(Data for locating words and elements)
========================================================================

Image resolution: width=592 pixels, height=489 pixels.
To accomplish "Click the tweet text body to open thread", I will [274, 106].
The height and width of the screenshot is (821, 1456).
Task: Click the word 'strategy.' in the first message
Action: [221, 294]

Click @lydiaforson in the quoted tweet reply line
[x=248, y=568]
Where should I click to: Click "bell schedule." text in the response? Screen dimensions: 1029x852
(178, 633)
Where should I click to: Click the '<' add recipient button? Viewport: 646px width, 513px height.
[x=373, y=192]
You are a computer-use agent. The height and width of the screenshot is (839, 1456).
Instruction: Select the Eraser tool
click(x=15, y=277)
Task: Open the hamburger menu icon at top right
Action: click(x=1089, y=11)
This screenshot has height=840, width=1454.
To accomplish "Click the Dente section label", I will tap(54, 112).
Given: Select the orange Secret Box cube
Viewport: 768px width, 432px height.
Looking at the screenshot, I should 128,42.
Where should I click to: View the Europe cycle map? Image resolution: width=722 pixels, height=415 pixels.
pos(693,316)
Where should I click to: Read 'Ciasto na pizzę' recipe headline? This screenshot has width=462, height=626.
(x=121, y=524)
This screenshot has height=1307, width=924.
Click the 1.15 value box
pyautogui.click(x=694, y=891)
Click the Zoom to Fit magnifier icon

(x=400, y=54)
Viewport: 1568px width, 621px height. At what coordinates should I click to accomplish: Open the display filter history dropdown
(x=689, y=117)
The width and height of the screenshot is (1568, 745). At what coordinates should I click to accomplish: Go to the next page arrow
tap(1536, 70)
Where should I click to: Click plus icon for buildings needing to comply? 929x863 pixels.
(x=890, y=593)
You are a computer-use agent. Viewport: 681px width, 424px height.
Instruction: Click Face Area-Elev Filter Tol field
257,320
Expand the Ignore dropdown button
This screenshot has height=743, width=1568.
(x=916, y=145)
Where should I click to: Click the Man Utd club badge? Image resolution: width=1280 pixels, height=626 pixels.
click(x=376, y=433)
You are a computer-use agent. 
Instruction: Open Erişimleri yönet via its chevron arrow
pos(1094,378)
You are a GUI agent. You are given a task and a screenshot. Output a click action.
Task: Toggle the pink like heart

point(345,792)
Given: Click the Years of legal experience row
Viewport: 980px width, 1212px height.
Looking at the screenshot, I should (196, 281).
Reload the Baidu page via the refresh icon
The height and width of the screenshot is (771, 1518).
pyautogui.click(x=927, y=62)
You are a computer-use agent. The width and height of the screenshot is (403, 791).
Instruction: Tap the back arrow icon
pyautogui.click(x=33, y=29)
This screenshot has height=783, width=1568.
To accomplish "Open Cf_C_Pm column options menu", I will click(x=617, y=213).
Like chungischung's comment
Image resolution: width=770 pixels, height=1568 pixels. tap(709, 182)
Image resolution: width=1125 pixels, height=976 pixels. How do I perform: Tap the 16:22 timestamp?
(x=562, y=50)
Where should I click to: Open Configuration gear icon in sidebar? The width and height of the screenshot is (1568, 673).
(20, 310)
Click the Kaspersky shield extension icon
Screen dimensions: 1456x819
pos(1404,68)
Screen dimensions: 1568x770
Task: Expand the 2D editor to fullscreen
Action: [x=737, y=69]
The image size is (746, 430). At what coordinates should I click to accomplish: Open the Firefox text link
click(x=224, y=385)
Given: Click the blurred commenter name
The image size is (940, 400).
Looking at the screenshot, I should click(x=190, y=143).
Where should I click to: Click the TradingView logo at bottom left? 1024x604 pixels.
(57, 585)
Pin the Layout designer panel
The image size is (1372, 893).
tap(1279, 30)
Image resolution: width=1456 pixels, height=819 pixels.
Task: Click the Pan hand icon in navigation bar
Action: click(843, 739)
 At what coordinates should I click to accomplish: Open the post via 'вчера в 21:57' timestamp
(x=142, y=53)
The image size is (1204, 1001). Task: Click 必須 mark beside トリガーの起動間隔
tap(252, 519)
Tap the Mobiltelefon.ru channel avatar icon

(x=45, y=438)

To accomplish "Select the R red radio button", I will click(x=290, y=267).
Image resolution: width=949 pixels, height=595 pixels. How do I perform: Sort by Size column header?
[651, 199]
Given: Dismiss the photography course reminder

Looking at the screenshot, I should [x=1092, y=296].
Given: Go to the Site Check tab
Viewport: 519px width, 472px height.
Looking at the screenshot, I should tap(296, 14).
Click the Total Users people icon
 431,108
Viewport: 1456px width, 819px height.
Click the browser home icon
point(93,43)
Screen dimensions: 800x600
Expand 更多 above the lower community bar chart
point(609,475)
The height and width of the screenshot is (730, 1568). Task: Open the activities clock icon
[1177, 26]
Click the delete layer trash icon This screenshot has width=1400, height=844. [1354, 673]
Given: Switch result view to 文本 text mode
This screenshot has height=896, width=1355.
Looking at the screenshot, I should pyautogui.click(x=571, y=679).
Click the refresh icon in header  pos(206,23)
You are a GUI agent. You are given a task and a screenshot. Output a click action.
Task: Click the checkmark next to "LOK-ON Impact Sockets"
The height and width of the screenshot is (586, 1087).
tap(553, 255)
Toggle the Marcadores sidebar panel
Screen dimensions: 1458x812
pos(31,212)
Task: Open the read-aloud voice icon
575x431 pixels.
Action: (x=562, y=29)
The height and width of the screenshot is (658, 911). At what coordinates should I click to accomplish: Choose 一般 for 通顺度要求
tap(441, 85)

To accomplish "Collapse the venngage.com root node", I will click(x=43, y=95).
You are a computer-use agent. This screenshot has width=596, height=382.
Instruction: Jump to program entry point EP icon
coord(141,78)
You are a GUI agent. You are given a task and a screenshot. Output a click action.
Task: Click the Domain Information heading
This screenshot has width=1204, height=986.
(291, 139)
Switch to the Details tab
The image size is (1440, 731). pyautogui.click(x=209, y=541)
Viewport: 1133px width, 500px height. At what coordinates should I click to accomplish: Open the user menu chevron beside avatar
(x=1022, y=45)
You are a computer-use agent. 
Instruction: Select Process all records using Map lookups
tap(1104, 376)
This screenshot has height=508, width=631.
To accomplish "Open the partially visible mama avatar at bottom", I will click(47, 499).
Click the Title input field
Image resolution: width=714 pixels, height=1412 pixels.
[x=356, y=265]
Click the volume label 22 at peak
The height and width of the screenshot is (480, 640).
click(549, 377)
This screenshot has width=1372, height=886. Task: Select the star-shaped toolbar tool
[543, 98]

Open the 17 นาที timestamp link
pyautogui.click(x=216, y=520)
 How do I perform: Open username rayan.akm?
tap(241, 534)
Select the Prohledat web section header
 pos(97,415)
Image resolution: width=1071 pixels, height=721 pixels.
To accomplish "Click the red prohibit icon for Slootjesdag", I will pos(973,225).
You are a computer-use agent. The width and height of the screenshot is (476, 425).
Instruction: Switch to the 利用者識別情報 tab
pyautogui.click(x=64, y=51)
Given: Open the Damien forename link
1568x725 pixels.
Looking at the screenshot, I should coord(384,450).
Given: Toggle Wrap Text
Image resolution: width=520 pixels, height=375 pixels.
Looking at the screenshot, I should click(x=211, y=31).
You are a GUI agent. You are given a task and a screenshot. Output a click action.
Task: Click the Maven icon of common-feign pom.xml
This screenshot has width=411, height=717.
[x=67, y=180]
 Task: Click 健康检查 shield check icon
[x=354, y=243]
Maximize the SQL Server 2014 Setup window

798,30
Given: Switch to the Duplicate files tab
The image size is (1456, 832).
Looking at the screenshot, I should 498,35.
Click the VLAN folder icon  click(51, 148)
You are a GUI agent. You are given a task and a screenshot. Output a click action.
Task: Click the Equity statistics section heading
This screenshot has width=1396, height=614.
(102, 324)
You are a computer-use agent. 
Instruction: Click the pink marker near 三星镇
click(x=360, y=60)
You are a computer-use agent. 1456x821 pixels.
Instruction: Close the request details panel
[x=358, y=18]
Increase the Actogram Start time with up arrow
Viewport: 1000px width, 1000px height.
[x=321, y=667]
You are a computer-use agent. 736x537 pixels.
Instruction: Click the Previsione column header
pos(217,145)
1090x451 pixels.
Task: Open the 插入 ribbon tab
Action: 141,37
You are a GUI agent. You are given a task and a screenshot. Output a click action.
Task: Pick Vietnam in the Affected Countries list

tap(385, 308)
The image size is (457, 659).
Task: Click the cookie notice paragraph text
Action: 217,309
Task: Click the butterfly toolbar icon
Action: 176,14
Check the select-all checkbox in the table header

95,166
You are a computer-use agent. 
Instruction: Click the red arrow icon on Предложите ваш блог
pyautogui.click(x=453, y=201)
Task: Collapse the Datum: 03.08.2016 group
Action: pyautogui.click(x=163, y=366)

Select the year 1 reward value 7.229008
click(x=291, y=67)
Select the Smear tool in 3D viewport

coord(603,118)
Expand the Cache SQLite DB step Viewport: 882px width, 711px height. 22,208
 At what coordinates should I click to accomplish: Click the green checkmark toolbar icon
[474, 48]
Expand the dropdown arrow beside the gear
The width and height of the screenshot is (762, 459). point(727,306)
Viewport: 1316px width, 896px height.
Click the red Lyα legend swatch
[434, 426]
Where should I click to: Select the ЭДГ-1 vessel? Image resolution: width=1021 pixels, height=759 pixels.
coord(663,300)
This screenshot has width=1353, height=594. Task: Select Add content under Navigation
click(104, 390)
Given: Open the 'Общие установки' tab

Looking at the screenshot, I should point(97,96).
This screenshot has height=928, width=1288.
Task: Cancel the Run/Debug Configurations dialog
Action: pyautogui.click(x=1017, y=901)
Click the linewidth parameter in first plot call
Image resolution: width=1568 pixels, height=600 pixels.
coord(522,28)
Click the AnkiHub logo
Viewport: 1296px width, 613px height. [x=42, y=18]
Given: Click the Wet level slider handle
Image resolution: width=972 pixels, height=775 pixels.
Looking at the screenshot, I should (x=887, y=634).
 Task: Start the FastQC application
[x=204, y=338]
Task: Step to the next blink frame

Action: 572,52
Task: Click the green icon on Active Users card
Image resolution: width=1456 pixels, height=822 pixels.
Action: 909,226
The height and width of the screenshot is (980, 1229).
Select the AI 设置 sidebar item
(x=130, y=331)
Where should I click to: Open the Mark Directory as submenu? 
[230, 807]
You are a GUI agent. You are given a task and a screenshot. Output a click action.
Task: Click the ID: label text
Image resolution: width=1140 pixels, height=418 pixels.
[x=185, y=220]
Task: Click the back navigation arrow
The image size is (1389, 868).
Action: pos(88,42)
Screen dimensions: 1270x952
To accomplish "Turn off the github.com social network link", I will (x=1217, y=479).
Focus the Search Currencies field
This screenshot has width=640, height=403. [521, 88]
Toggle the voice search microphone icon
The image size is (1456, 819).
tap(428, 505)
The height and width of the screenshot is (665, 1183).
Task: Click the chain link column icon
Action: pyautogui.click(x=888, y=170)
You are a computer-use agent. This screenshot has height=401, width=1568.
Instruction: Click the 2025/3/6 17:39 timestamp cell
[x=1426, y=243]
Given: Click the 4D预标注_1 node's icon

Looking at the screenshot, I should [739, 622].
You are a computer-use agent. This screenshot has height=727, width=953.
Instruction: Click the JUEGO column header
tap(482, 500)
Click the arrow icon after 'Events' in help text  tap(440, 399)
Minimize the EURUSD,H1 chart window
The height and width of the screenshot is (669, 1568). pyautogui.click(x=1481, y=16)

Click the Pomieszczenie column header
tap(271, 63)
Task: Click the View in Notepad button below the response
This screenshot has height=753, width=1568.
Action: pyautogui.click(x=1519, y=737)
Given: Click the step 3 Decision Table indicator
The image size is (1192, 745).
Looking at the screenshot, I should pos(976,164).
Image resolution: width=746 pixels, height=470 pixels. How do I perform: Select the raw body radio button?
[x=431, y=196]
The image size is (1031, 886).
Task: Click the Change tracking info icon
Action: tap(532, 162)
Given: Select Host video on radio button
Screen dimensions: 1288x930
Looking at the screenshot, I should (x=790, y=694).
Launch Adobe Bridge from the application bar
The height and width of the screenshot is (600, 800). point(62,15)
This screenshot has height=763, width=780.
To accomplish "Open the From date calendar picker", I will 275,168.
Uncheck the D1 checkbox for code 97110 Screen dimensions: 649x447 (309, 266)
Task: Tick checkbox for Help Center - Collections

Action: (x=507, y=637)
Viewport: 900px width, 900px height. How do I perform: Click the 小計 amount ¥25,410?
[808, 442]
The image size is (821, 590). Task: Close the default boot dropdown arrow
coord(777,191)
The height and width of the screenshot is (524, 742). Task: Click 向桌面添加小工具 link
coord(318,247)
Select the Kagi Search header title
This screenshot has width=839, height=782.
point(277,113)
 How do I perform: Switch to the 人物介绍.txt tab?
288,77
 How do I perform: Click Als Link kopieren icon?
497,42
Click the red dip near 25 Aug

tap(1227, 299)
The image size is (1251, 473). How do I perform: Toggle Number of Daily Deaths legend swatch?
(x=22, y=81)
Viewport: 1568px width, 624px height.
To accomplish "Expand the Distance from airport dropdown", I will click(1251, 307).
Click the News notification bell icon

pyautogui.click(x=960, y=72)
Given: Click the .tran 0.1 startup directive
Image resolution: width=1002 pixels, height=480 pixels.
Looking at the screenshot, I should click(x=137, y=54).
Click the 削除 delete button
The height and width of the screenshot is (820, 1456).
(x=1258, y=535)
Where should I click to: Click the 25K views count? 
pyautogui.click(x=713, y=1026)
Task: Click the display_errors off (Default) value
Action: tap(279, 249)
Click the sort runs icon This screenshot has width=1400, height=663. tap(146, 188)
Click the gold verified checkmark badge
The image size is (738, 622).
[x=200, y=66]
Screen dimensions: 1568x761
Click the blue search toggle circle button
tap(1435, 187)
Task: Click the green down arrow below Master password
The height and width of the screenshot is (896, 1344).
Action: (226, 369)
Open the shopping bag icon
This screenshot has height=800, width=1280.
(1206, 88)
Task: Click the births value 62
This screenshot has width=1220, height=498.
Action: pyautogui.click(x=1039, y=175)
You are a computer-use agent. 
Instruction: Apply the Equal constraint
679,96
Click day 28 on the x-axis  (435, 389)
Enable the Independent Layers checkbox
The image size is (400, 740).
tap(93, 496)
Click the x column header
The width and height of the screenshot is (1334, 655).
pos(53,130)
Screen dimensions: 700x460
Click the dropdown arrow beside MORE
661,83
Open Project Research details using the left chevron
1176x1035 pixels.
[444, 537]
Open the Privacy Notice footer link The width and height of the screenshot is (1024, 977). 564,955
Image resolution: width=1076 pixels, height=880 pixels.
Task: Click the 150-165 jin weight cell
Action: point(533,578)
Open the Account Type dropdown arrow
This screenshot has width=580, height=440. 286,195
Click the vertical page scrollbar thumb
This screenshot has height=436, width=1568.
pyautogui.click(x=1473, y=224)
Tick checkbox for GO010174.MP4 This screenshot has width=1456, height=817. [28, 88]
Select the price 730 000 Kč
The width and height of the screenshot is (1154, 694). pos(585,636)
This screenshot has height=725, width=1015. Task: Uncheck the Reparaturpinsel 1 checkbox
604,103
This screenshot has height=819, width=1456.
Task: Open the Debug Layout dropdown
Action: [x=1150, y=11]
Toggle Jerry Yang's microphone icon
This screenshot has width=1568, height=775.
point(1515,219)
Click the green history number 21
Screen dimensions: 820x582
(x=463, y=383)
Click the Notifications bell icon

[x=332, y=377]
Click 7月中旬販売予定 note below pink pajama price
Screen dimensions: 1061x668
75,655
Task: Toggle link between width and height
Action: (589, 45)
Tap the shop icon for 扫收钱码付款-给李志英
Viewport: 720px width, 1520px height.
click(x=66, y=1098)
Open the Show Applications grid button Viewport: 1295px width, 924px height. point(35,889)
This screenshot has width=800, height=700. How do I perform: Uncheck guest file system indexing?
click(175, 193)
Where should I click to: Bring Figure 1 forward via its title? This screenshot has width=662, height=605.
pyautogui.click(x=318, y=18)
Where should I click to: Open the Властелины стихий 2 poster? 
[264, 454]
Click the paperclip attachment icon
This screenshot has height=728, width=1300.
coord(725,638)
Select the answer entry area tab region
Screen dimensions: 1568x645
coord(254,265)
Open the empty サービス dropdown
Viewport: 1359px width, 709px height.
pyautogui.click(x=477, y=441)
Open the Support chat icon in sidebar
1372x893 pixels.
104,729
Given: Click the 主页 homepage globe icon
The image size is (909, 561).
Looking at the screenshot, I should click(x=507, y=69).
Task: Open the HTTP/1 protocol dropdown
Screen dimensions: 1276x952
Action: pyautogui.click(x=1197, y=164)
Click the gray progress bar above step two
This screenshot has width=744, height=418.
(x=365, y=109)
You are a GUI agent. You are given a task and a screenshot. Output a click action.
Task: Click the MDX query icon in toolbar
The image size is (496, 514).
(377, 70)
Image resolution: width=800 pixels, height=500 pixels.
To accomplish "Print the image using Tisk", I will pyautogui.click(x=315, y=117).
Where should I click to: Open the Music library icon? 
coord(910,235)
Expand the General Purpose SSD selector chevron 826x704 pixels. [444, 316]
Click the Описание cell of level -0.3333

========================================================================

● WHAT YOU WILL DO
Copy the listing verbatim, starting at its first line and ending at the line that contains "(x=121, y=524)".

● WRITTEN ANSWER
Image resolution: width=592 pixels, height=489 pixels.
To accomplish "Click the tweet text body to open thread", I will [274, 106].
The height and width of the screenshot is (821, 1456).
Task: Click the word 'strategy.' in the first message
Action: [221, 294]

Click @lydiaforson in the quoted tweet reply line
[x=248, y=568]
Where should I click to: Click "bell schedule." text in the response? Screen dimensions: 1029x852
(178, 633)
Where should I click to: Click the '<' add recipient button? Viewport: 646px width, 513px height.
[x=373, y=192]
You are a computer-use agent. The height and width of the screenshot is (839, 1456).
Instruction: Select the Eraser tool
click(x=15, y=277)
Task: Open the hamburger menu icon at top right
Action: click(x=1089, y=11)
This screenshot has height=840, width=1454.
To accomplish "Click the Dente section label", I will tap(54, 112).
Given: Select the orange Secret Box cube
Viewport: 768px width, 432px height.
Looking at the screenshot, I should 128,42.
Where should I click to: View the Europe cycle map? Image resolution: width=722 pixels, height=415 pixels.
pos(693,316)
Where should I click to: Read 'Ciasto na pizzę' recipe headline? This screenshot has width=462, height=626.
(x=121, y=524)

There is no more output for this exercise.